### Working data
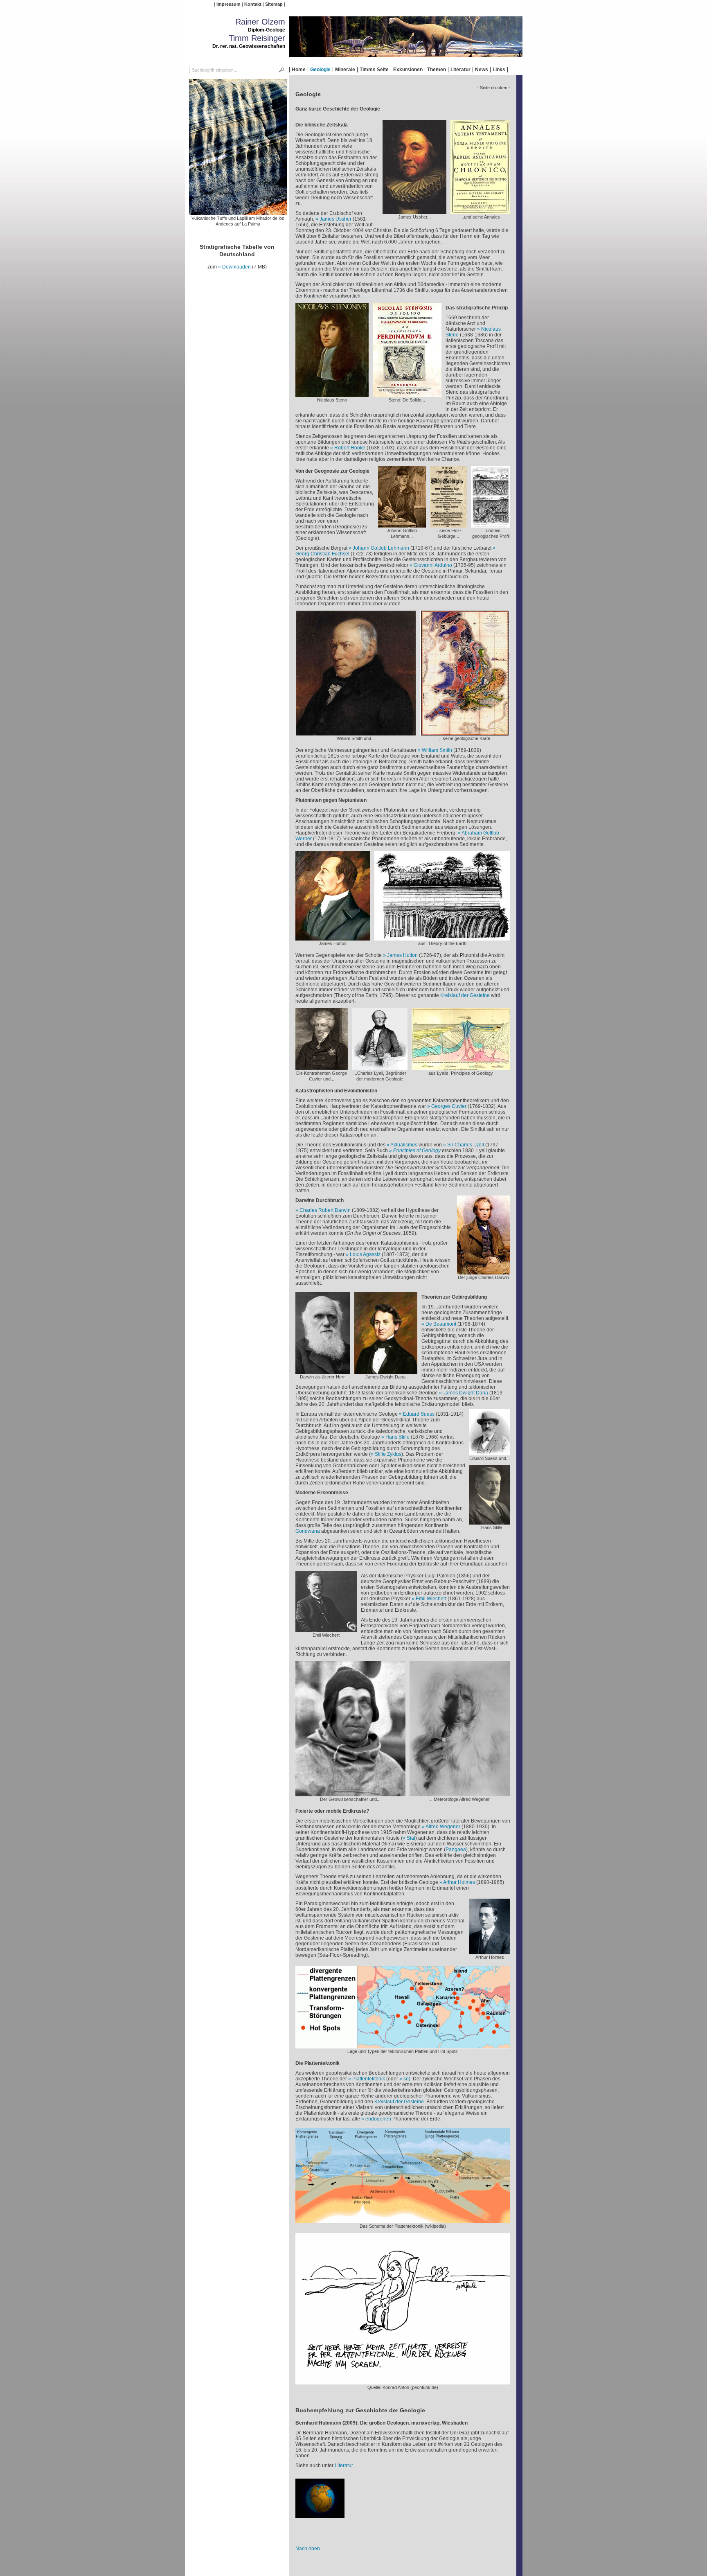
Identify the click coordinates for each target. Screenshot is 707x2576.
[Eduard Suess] (489, 1452)
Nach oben (307, 2548)
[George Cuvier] (321, 1067)
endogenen (378, 2119)
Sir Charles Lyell (466, 1145)
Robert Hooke (349, 448)
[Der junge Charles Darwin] (483, 1271)
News (481, 69)
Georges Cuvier (448, 1106)
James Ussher (335, 219)
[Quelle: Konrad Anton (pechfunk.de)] (402, 2381)
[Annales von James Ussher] (480, 211)
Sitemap (274, 4)
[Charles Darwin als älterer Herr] (322, 1371)
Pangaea (456, 1849)
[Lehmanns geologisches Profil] (490, 525)
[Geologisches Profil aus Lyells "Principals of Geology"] (461, 1067)
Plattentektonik (368, 2079)
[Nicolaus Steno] (332, 394)
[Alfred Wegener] (350, 1793)
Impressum (228, 4)
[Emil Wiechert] (326, 1629)
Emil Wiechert (431, 1599)
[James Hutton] (332, 938)
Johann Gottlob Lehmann (381, 548)
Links (499, 69)
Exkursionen (408, 69)
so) (406, 2079)
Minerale (345, 69)
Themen (436, 69)
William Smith (437, 750)
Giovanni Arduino (433, 565)
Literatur (460, 69)
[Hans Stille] (489, 1522)
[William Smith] (356, 732)
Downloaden (236, 267)
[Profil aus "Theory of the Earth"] (442, 938)
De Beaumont (441, 1324)
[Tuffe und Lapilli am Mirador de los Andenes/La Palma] (238, 212)
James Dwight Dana (465, 1393)
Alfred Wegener (443, 1826)
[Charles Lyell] (380, 1067)
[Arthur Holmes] (489, 1951)
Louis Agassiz (365, 1254)
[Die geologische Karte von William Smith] (464, 732)
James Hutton (403, 955)
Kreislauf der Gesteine (465, 995)
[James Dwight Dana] (385, 1371)
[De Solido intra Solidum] (407, 394)
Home (299, 69)
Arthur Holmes (459, 1882)
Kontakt (252, 4)
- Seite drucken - (493, 87)
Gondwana (307, 1531)
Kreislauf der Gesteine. (400, 2102)
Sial (411, 1838)
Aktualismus (403, 1145)
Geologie (320, 69)
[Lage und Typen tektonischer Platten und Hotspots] (402, 2045)
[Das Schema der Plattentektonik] (402, 2220)
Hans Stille (397, 1437)
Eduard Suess (419, 1414)
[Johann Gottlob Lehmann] (402, 525)
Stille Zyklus (388, 1454)
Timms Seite (374, 69)
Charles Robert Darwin (325, 1210)
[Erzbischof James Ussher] (414, 211)
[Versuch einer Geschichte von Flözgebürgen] (448, 525)
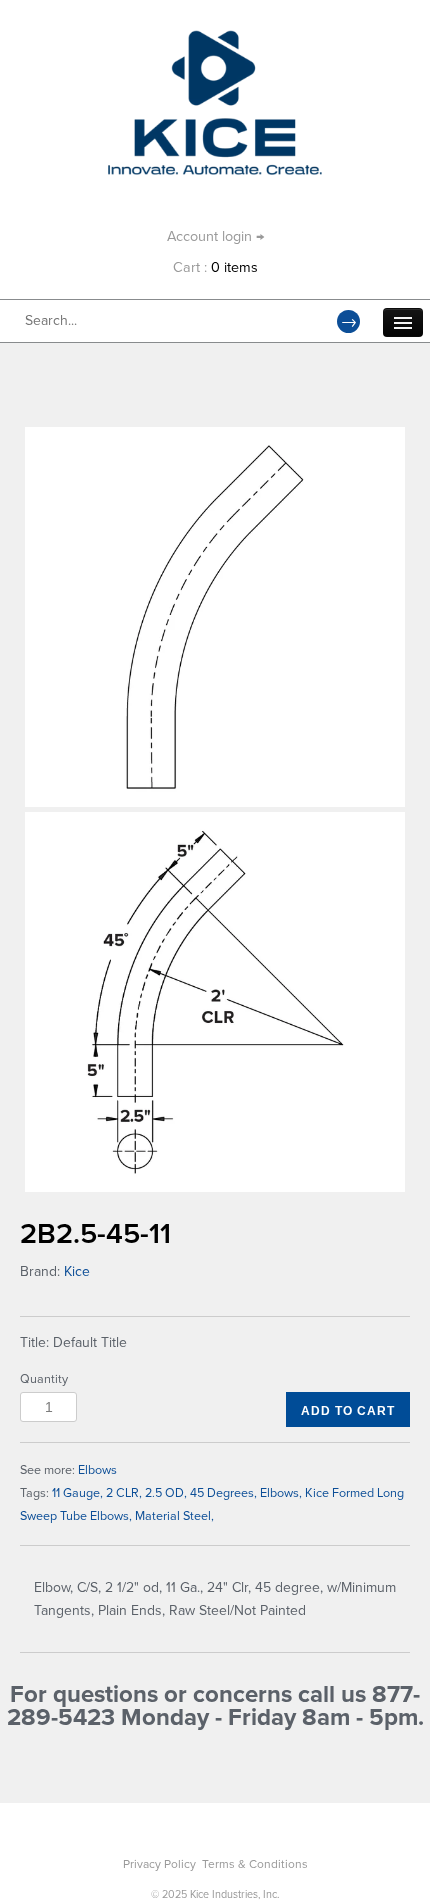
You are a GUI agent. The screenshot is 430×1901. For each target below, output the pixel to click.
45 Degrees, (223, 1493)
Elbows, (281, 1493)
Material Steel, (174, 1516)
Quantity (44, 1379)
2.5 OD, (166, 1493)
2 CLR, (124, 1493)
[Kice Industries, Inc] (215, 39)
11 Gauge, (77, 1493)
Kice (77, 1271)
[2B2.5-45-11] (215, 617)
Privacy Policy (159, 1864)
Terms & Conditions (255, 1864)
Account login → (215, 236)
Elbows (97, 1470)
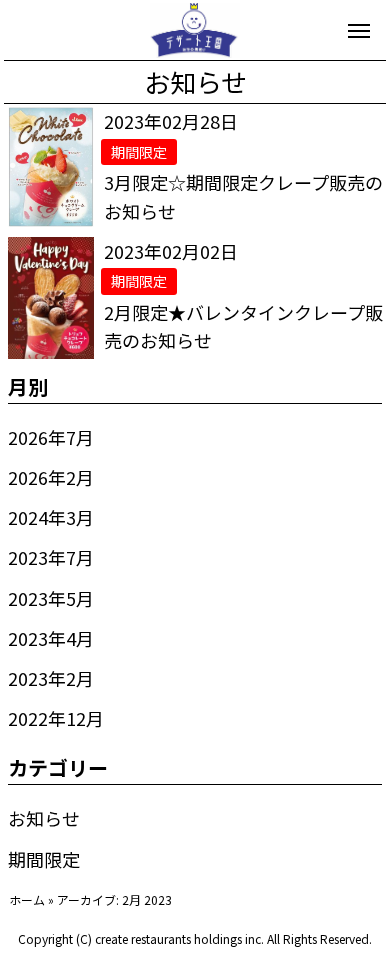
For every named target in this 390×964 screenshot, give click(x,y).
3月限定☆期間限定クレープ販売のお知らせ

### Assigned task
Reproduce word for word the material above, starting with the line that has "Kreislauf der Gesteine. (400, 2102)" and stopping after the line that has "[Erzbischof James Ussher] (414, 211)".

### Output below
Kreislauf der Gesteine. (400, 2102)
Sial (411, 1838)
Aktualismus (403, 1145)
Geologie (320, 69)
[Lage und Typen tektonischer Platten und Hotspots] (402, 2045)
[Das Schema der Plattentektonik] (402, 2220)
Hans Stille (397, 1437)
Eduard Suess (419, 1414)
[Johann Gottlob Lehmann] (402, 525)
Stille Zyklus (388, 1454)
Timms Seite (374, 69)
Charles Robert Darwin (325, 1210)
[Erzbischof James Ussher] (414, 211)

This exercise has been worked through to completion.